まずは船体を取り付けていない状態で海面を再現します。この際に筆で波の方向やうねりを意識しながらモデリングペーストの表面に凹凸を付けていくのがポイントです。モデリングペーストの乾燥には最低でも24時間必要となります。

▲モデリングペーストをスタイロフォームの表面に塗る

▲というよりも盛りつけていく

▲盛り上げたモデリングペーストに筆で波の凹凸を描いていく

▲油彩用の、毛先の腰が強い筆を使うと良い

▲ベースの下塗りに使用したターナー製「U-35アクリリックスモデリングペースト」。水溶性のペーストで粘度が高く、乾燥後は肉ヤセしにくく切削や研磨が可能な下地素材。ライトモデリングペーストは1/2の軽さで仕上げられる。「モデリングペースト」(500ml:1650円)、「ライトモデリングペースト」(500ml:1650円)

さてさて、モデリングペーストを盛り付けただけですが、ただのスチロールの塊が、波が荒れ狂う海に見えてくるから不思議なもんです。

ここに船体をはめ込んだ後、ヘビージェルメディウム(粘度が高く、モデリングペーストよりもさらに盛り上げるといった立体的な表現に適した樹脂メディウム。乾燥すると透明感と光沢感が増すので今回のような海の再現に適している)を使い、船体とベースの隙間を埋めて、さらに船体に降りかかる瀑布のような水を盛りつけていきます。ヘビージェルメディウムも乾燥に24時間以上おきます。

▲ジェルメディウムは粘度が高いので、筆に水を含ませながら作業を進める

▲船体と海面ベースの隙間をヘビージェルメディウムで埋めつつ、喫水線部分の艦舷に波のうねりを描いていく

▲船体に降りかかる大波、Uボートの船体を翻弄するうねりをヘビージェルメディウムで再現

▲まだ塗装していないが、チャンと嵐の海に見えるようになってきた

▲今回使用したのはターナーから発売されている「U-35ヘビージェルメディウム」(500ml:1650円)。水溶性のジェルメディウムで、粘度が高くエッジが立てるなど立体的な表現ができる。乾燥すると透明感と光沢感が増す(イメージ的には木工用ボンド)

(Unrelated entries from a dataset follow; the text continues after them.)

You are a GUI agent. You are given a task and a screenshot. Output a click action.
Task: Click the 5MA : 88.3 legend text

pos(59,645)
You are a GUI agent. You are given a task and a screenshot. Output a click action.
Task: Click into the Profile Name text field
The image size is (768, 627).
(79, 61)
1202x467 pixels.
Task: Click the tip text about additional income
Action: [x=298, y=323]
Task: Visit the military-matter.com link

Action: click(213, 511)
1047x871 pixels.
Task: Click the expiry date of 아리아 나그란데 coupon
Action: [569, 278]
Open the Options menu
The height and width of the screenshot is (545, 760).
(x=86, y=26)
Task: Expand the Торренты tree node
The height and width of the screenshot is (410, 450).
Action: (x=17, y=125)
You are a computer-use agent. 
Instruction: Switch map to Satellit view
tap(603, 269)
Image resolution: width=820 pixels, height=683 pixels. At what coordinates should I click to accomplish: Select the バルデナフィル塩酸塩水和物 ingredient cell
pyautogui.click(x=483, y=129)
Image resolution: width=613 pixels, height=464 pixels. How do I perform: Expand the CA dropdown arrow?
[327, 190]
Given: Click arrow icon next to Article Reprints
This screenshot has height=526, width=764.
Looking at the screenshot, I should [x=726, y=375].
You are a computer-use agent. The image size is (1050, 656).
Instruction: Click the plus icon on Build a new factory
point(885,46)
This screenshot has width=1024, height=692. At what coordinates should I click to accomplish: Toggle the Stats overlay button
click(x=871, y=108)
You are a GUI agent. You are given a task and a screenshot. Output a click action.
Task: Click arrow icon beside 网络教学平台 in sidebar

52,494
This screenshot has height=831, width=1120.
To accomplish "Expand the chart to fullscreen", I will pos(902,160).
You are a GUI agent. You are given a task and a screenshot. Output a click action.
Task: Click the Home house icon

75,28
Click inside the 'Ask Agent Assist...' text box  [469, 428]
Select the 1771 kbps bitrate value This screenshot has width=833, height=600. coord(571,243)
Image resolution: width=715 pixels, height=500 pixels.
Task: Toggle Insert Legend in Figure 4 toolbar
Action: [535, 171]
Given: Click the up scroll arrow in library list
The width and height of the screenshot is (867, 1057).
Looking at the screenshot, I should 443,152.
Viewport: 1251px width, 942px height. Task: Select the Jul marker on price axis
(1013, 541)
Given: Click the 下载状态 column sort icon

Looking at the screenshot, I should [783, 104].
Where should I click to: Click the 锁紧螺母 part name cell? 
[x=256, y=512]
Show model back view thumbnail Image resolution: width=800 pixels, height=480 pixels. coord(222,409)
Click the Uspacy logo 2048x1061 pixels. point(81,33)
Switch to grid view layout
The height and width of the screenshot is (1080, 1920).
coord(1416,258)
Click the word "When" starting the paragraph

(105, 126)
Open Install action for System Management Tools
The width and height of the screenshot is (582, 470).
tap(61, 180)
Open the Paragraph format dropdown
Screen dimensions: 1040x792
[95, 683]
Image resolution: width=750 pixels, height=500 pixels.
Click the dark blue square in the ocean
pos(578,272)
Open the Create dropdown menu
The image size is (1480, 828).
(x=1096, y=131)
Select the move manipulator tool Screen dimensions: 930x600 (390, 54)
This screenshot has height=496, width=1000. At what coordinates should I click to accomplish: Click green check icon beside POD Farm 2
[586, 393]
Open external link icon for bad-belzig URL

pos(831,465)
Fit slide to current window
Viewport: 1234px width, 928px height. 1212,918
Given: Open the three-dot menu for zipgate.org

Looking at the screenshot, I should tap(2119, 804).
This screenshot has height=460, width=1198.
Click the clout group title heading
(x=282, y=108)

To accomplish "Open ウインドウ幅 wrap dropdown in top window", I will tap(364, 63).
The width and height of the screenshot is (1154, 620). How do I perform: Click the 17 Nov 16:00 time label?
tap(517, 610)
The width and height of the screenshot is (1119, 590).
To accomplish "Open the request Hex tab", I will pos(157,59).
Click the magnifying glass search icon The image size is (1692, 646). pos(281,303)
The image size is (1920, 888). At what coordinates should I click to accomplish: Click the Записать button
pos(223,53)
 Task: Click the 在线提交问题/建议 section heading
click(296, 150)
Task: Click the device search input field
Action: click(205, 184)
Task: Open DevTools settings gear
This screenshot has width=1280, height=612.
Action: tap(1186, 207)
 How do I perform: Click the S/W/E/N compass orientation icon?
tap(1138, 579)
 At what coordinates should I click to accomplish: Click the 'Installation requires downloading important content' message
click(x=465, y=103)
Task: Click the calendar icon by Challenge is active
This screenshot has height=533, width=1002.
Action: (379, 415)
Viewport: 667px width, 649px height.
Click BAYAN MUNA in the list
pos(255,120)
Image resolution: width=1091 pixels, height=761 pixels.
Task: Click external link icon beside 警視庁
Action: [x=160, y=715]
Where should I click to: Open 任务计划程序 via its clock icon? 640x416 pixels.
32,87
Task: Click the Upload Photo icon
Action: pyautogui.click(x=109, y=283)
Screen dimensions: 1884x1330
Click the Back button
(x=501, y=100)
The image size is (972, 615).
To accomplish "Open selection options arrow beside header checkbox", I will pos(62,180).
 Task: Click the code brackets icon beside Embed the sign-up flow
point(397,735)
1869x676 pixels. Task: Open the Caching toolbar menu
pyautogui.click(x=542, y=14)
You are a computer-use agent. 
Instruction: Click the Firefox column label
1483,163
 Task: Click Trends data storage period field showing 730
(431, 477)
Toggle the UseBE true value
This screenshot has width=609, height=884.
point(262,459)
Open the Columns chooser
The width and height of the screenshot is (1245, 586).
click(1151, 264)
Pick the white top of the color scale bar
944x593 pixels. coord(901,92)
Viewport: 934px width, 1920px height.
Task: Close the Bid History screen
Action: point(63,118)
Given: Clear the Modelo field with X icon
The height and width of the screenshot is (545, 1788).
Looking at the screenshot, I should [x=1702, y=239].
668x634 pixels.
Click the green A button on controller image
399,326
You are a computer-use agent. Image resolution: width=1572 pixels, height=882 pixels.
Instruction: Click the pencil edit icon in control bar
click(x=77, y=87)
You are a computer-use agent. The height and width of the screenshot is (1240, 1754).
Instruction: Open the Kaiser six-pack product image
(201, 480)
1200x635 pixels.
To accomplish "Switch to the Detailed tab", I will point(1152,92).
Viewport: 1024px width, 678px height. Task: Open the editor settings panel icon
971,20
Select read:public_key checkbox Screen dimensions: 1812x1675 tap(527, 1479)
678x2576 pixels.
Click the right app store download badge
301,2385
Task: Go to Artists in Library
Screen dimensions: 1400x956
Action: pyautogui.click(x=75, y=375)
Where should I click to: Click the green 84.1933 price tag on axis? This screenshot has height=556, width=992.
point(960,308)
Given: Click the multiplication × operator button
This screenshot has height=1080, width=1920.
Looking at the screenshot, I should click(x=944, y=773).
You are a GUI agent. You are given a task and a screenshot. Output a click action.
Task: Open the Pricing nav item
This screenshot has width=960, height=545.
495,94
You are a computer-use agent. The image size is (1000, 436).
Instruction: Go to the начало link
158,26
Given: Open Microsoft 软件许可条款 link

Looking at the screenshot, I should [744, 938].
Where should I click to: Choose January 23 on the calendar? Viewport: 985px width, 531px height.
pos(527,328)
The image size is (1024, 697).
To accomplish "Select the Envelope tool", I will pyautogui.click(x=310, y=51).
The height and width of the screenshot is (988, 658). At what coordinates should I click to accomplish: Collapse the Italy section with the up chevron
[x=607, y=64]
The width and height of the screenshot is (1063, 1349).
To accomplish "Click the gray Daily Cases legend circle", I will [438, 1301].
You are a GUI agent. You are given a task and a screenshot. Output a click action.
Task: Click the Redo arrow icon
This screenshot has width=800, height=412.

仕上がった状態は、いやいや見事に海です、ちゃんと荒れた大西洋になりました、というわけで今回はここまで。次回は製作した海面を塗装することで、よりリアルな仕上げを目指します。お楽しみに!

 

■一度は行ってみたい!ドイツ・キールのUボート博物館

完全な状態で保存されたUボートがドイツのキールに博物館として現存、一般に公開されています。博物館とは言うもののキール郊外のラボーという海外線にドーンと置かれており、艦内の見学ができるようになっているそう。この艦はU-955として実戦に参加したタイプⅦC41で、1945年に英国に降伏後、ノルウェー海軍が使用していたものです。退役後に1965年に1ドイツマルク(!)という価格で西ドイツへ売却され、1971年10月にラーボエ海軍記念館(Laboe Naval Memorial)で博物館船となったそうです。

いやぁ現存するタイプⅦC型Uボート、潜水艦好きとしては、ぜひ見に行きたいです!